# Instructions to follow
The required output is every line from the beginning of the entries below through the line that includes "Given: Select the 15 oz White title", copied exactly.

Saved data entries
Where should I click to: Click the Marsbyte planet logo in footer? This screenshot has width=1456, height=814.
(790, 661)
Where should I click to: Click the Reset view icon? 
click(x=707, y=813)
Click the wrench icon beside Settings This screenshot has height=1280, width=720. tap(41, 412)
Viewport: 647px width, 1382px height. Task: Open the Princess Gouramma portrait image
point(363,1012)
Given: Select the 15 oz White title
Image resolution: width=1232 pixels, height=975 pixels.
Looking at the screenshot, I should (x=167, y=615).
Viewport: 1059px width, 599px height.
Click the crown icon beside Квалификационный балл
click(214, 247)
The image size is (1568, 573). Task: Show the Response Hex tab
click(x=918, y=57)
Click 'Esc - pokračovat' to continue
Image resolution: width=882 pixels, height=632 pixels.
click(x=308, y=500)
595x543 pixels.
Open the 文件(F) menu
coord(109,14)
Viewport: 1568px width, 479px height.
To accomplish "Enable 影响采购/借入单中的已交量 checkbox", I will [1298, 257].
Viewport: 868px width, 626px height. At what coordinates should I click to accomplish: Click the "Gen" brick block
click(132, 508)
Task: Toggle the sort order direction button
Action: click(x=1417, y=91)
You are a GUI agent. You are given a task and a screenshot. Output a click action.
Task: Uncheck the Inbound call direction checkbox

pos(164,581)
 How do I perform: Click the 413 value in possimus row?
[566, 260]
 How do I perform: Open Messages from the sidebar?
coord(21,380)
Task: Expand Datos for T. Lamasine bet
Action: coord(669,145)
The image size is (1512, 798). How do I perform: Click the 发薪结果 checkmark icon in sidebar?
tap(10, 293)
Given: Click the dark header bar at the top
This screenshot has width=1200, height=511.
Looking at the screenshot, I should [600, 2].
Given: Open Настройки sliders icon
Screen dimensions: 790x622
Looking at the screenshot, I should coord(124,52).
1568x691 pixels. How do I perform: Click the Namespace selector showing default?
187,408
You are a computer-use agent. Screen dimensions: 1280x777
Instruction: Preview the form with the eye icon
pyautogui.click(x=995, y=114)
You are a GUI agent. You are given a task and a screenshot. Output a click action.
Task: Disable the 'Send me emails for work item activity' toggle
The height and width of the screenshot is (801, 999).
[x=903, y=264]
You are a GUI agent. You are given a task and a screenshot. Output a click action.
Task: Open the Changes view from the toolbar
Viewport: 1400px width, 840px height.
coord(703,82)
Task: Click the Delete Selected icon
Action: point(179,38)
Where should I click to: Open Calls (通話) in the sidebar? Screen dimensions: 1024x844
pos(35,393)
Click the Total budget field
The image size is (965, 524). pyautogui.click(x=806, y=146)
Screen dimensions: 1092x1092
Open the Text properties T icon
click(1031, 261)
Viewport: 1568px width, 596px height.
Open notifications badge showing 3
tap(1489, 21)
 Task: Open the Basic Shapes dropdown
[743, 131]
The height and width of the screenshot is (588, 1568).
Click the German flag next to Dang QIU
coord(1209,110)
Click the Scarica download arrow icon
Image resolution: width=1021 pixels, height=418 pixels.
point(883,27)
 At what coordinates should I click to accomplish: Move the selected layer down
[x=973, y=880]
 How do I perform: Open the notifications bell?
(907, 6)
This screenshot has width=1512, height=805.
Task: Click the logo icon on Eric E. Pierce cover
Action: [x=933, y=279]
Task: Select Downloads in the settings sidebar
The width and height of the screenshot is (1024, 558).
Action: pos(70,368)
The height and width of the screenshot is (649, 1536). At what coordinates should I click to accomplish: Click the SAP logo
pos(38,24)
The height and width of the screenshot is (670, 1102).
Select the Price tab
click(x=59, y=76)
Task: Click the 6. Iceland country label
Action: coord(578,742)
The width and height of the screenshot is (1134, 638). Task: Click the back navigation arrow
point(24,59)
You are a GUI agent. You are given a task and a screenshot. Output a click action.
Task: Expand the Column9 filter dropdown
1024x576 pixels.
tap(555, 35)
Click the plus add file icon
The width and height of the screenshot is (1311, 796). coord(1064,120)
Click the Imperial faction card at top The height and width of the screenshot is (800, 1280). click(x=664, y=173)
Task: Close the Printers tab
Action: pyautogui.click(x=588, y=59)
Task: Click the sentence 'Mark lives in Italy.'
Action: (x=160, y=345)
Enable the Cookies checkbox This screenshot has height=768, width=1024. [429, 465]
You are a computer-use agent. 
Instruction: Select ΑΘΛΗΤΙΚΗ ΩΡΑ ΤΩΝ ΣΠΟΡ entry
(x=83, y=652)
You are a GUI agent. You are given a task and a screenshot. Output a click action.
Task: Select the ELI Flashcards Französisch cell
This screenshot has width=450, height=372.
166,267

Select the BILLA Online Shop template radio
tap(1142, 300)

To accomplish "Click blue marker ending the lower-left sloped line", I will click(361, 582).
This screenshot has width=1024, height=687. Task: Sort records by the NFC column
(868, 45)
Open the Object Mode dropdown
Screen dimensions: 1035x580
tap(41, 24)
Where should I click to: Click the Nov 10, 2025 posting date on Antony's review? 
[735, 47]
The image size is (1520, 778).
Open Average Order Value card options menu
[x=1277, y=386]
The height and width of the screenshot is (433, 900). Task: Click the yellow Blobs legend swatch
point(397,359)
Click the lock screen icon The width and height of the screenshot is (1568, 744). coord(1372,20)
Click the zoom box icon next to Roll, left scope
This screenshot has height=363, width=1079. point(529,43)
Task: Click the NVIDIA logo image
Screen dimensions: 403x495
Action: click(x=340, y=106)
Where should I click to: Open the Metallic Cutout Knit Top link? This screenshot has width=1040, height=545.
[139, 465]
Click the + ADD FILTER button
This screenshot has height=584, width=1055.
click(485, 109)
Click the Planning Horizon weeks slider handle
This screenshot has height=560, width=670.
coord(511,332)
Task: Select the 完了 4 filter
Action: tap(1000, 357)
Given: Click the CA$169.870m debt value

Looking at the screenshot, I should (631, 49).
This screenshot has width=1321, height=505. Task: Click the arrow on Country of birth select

# Answer space
Where should I click to: Click the Marsbyte planet logo in footer? This screenshot has width=1456, height=814.
(790, 661)
Where should I click to: Click the Reset view icon? 
click(x=707, y=813)
Click the wrench icon beside Settings This screenshot has height=1280, width=720. tap(41, 412)
Viewport: 647px width, 1382px height. Task: Open the Princess Gouramma portrait image
point(363,1012)
Given: Select the 15 oz White title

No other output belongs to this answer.